O único espaço de lazer que realiza seu potencial como tal na comunidade, indo além de ser um lugar não-ocupado, é o campo de futebol. Isso não quer dizer que outros locais não se transformem eventualmente em lugar de brincadeira, de encontro, de descanso.
Oficinas foram realizadas com crianças moradoras de Paraisópolis para identificar seus desejos em relação ao lugar onde vivem. Na comunidade, os espaços entre as edificações tendem a refletir as necessidades de quem construiu ali, como servir de transição entre uma casa e outra quando elas não têm quintal ou jardim. Uma das características comuns aos interstícios estudados por Eduardo é que eles são apropriados na escala do pedestre, com raras exceções, sendo que o mesmo não pode ser dito das vias que cortam os bairros formais.
As informações sobre o local foram coletadas pelo pesquisador entre a primavera de 2013 e o verão de 2014 em um percurso considerado comum dentro da comunidade. Entre outras coisas, o estudo observou que a temperatura é mais alta e a umidade relativa do ar é mais baixa nas ruas e espaços expostos diretamente ao sol, se comparadas à temperatura e umidade das vielas que cortam as quadras de Paraisópolis.
Como uma das conclusões foi que não é possível dissociar os espaços internos e externos das favelas, as propostas de Eduardo incluem ideias para os interiores e também as áreas de transição entre essas áreas e os interstícios. Para se ter uma ideia, lajes, em Paraisópolis, correspondem aos lotes na cidade formal, sendo que cada andar é tratado como uma moradia ou ponto comercial independente.
Entre as propostas para os espaços abertos estão a constituição de um meio urbano mais aberto à ventilação e insolação por meio de um aumento do gabarito de Paraisópolis, o que configuraria novos percursos urbanos. Para equilibrar as condições ambientais externas e internas foi elaborada uma proposta para o assentamento e tijolos para proporcionar mais ventilação e proteger da incidência direta do sol. O estudo tomou como base materiais normalmente usados nas edificações do local, como tijolo maciço, blocos de concreto e cerâmicos vazados.
Durante sua pesquisa, Eduardo publicou em um jornal da comunidade um manual para que os moradores apliquem algumas das estratégias propostas e ele será transformado em uma cartilha com maiores orientações. A pesquisa foi premiada na LafargeHolcim Forum Student Poster Competition em abril e está sendo desdobrada em um estudo de doutorado também na USP.

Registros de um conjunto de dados
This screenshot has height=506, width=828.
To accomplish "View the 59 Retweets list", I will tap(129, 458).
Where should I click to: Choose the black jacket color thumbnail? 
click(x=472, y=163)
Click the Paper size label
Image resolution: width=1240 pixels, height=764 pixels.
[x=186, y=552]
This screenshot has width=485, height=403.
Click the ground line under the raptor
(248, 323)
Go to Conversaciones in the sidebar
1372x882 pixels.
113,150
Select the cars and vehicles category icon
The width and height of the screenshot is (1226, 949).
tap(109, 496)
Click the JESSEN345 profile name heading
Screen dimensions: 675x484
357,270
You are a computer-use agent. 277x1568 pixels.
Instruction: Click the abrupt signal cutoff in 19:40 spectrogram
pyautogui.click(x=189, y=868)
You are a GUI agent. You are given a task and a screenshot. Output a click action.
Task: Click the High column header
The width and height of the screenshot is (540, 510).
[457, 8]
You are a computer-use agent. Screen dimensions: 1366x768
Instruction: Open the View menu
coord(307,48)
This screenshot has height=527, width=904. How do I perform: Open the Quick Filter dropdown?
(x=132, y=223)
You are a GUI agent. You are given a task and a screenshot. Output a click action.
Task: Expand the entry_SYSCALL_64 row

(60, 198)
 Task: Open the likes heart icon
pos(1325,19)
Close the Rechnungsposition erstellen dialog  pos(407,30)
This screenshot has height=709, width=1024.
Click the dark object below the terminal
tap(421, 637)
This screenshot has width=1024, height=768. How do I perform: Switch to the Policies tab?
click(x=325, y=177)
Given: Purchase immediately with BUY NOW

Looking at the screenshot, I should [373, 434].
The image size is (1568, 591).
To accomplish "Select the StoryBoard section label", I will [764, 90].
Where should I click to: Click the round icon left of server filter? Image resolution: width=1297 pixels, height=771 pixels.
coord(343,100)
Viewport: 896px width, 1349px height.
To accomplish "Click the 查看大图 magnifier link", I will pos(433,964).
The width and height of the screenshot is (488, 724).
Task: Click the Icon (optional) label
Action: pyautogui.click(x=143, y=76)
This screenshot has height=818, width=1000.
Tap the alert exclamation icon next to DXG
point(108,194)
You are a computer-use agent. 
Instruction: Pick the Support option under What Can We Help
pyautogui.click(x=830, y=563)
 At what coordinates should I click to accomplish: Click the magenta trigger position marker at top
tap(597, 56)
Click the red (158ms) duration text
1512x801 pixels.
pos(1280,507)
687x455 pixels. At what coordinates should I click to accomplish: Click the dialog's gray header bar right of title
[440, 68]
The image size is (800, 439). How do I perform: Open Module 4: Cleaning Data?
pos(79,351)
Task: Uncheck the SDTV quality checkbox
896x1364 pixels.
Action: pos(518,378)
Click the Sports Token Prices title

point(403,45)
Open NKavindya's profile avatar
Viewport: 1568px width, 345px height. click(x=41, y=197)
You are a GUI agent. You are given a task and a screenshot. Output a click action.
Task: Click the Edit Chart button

INSTRUÇÕES DA TAREFA: Reproduza palavra por palavra a parte do trecho sobre Paraisópolis que vai de "Durante sua pesquisa, Eduardo" até "também na USP.", inclusive. Os registros não têm relação alguma com o trecho.

RESPOSTA AO EXERCÍCIO:
Durante sua pesquisa, Eduardo publicou em um jornal da comunidade um manual para que os moradores apliquem algumas das estratégias propostas e ele será transformado em uma cartilha com maiores orientações. A pesquisa foi premiada na LafargeHolcim Forum Student Poster Competition em abril e está sendo desdobrada em um estudo de doutorado também na USP.